The media done its best to support the government, by attacking the unemployed, and suggesting they were ‘scroungers’ and ‘workshy’. So they put the blame for high unemployment on the unemployed themselves, which is kicking people when they are down. But this campaign successfully diverted the public attention away from the fact that high unemployment was deliberate government policy.
High unemployment undermined the power of trade unions, as workers now feared losing their jobs and being unemployed. Margaret Thatcher strongly attacked the unions and used people’s fears of unions after to the coal strikes and ‘winter of discontent’ to pass laws to limit union power.
With the economy being controlled by the IMF and World Bank, the only way Margaret Thatcher could make a difference was in foreign policy. In Rhodesia a rebel white government held on to power, but because of a long civil war this government now wanted to sue for peace. The British government had talks with both the white rebel government and guerrillas and sorted out a peace deal and Margaret Thatcher flew to African to in the final signing over power. An election was called in Rhodesia of all the people black and white and Robert Mugabe became Prime Minister. He has since become a despotic dictator, terrorising his country with violence, to keep in power.
Margaret Thatcher’s resolution was tested in Northern Ireland. At one time the IRA prisoners were classed as political prisoners and given special privileges in jail. But in the 1970s the Labour government took away this special status and classed IRA prisoners as common criminals. In 1981 a number of Republican prisoners went on hunger strike in an effort to restore their political status. But Margaret Thatcher refused to bow to this pressure and nine Republicans starved themselves to death before the IRA was forced called the hunger strike off. This was to strengthen Margaret Thatcher’s reputation of being ruthlessness and heartlessness.
Then an even a stronger test of her resolution came in 1982, the military junta of Argentina invade the British Falklands islands. At the time Margaret Thatcher was in the process of cutting back on military spending and cut military forces guarding the Falklands. So this may of given the military junta in Argentina, a belief that Britain would not defend these island. It could also be, that having a female leader the Argentina didn’t think she would want a fight. This was a big mistake, as she showed herself to be a very decisive war-leader.
Britain still had powerful navy, but she now only had small aircraft carriers that used Harrier jump jets. Only two carriers were available to sail to the Falklands and these were so small they could only carry 10 jets each. Opposed to this the Argentina’s had a large ex-USA carrier that carried far more jets than both the British carriers, as well as a air-force of modern supersonic French jets. When the British task force sailed in the Southern Atlantic it found itself in a very vulnerable position. It was now completely on it’s own with little chance of reinforcements. The Royal Navy had to guard two large ocean liners that carried all the troops need to retake the Falklands islands as well as number of supply ships and the aircraft carriers. If the Argentina navy or air force could sink one of the ocean liners or aircraft carriers, then the invasion would have to be called off.

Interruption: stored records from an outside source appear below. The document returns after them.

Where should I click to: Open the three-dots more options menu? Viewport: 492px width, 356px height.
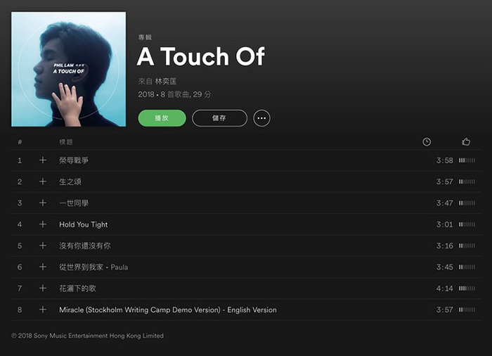pos(261,118)
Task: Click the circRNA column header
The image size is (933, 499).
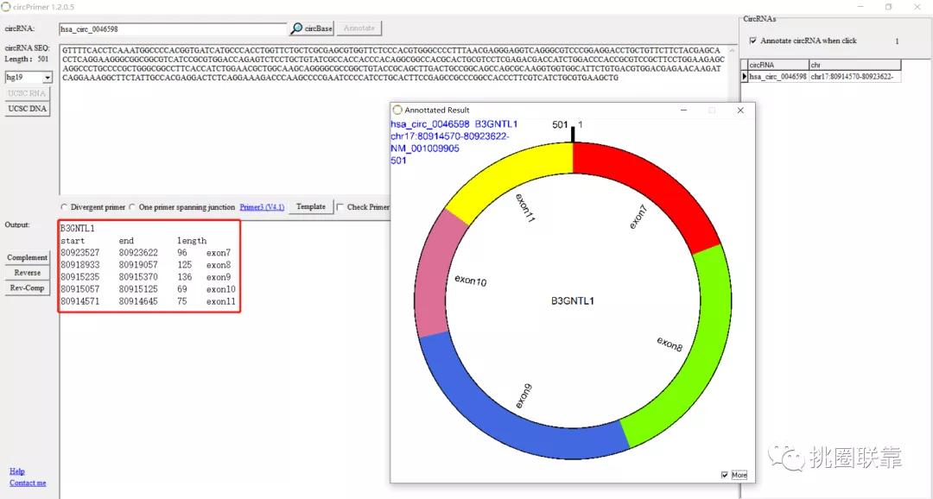Action: tap(777, 65)
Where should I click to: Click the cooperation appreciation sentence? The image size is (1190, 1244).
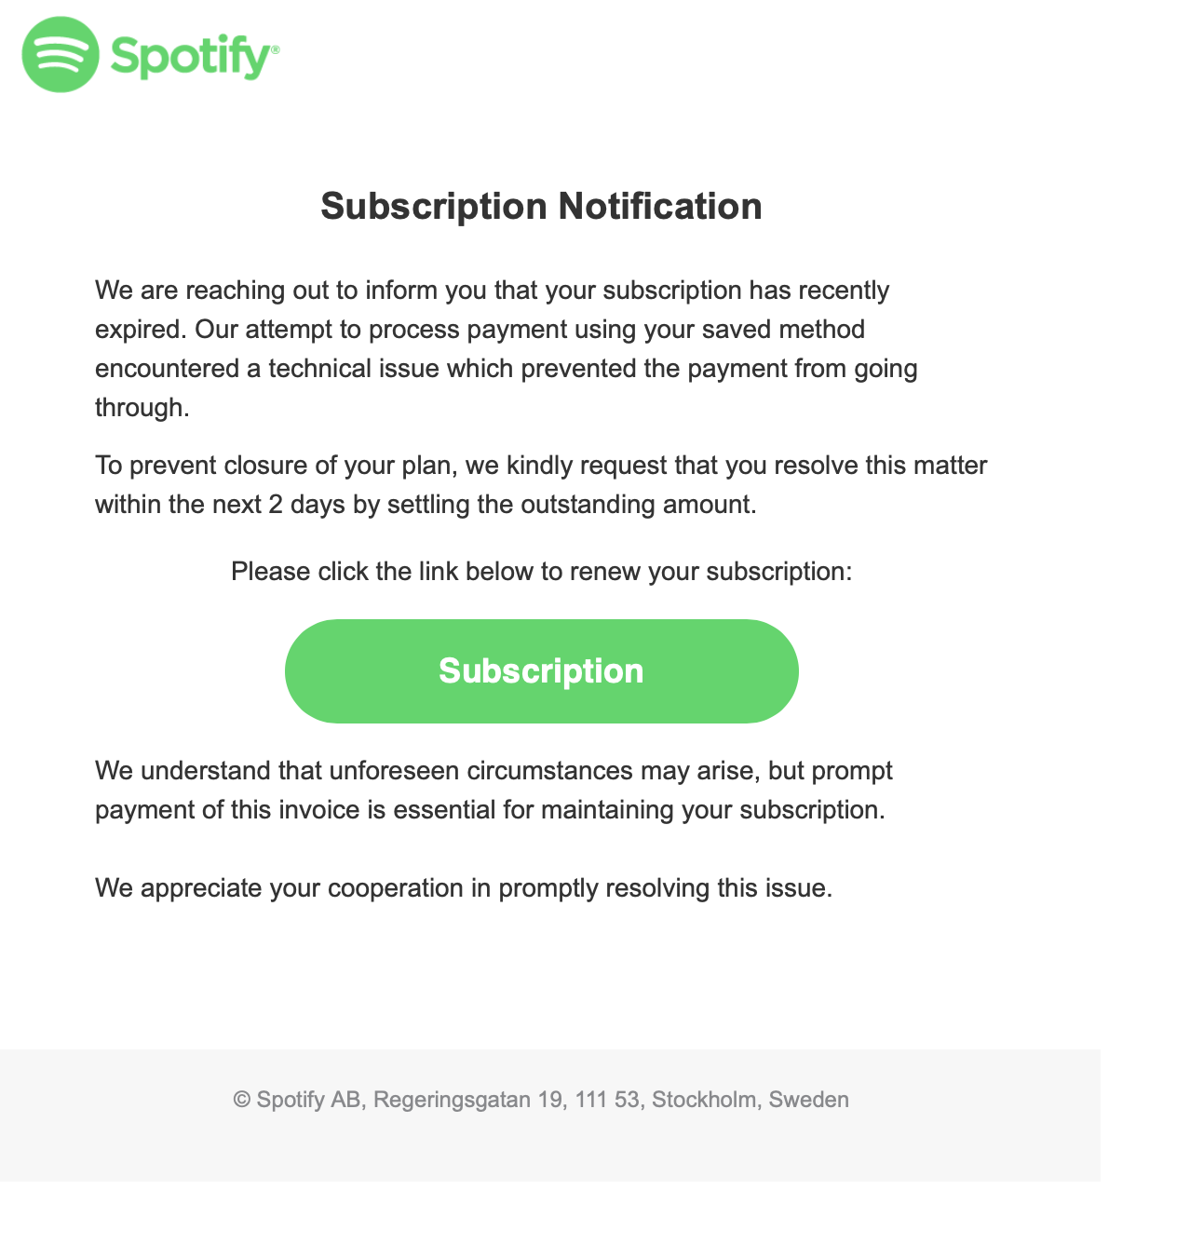(x=464, y=888)
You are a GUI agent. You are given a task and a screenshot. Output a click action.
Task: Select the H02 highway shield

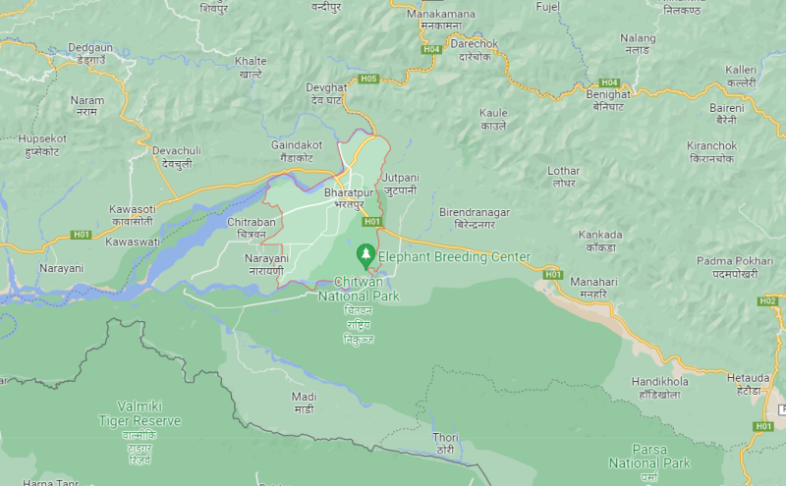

The Royal Navy had one trump card and that was nuclear powered submarines. Four of them reached the Falkland Islands first and set up a blockade zone around the islands with the British government warning that any Argentina ships approaching the island would be sunk. Then the one of the submarines, HMS Conqueror spotted the Argentina Cruiser General Belgrano. The captain radioed this information back to London and Margaret Thatcher took the very controversial decision to order the captain to sink the General Belgrano. For this, she received worldwide condemnation, because the USA at the time still trying to negotiate a peace deal between the two countries. Also, the General Belgrano at the time was not a direct threat to the British forces and was steaming back to base. So diplomatically this was a very bad decision and people were condemning her for the sinking, long after the Falklands war had finished. But military, it was the right thing to do.
The result was, that this sinking frightened the Argentina navy so much that they returned to port, and took no further part in the conflict. Most important of all, their aircraft carrier also stayed in port and although its aircraft were still used, flying from airports in Argentina, the long range from Argentina to the Falklands reduced their effectiveness.
Margaret Thatcher then allowed the military to get on with their job without further interference, and they successfully re-took the Falklands. The whole campaign was greeted with patriotic furore and Margaret Thatcher suddenly found herself very popular. A slight economic recovery was engineered and an election was called in 1983 that resulted Margaret Thatcher winning another election. After this win the trade unions realised they were now in deep trouble. The National Union of Mineworkers (NUM) had defeated the Heath government in the 1970s and it was hoped that they could do the same again. Unfortunately for them Margaret Thatcher knew what was coming and was preparing herself to take them on. This is where the Machiavellian side of her come out, as she ruthlessly out smarted the NUM. She made sure all the coal powered, power stations in the country were well stocked with coal, she then went out of her way to provoke the NUM in the spring where there is a less demand for coal in the coming months, right through the spring, summer and autumn. Surprising this tactic worked, and NUM in the spring of 1984 called a coal strike at the worst possible time of the year, for them to do this. Had they called the strike just before winter started, when the demand for power would be at its peak, and they might of stood a better chance.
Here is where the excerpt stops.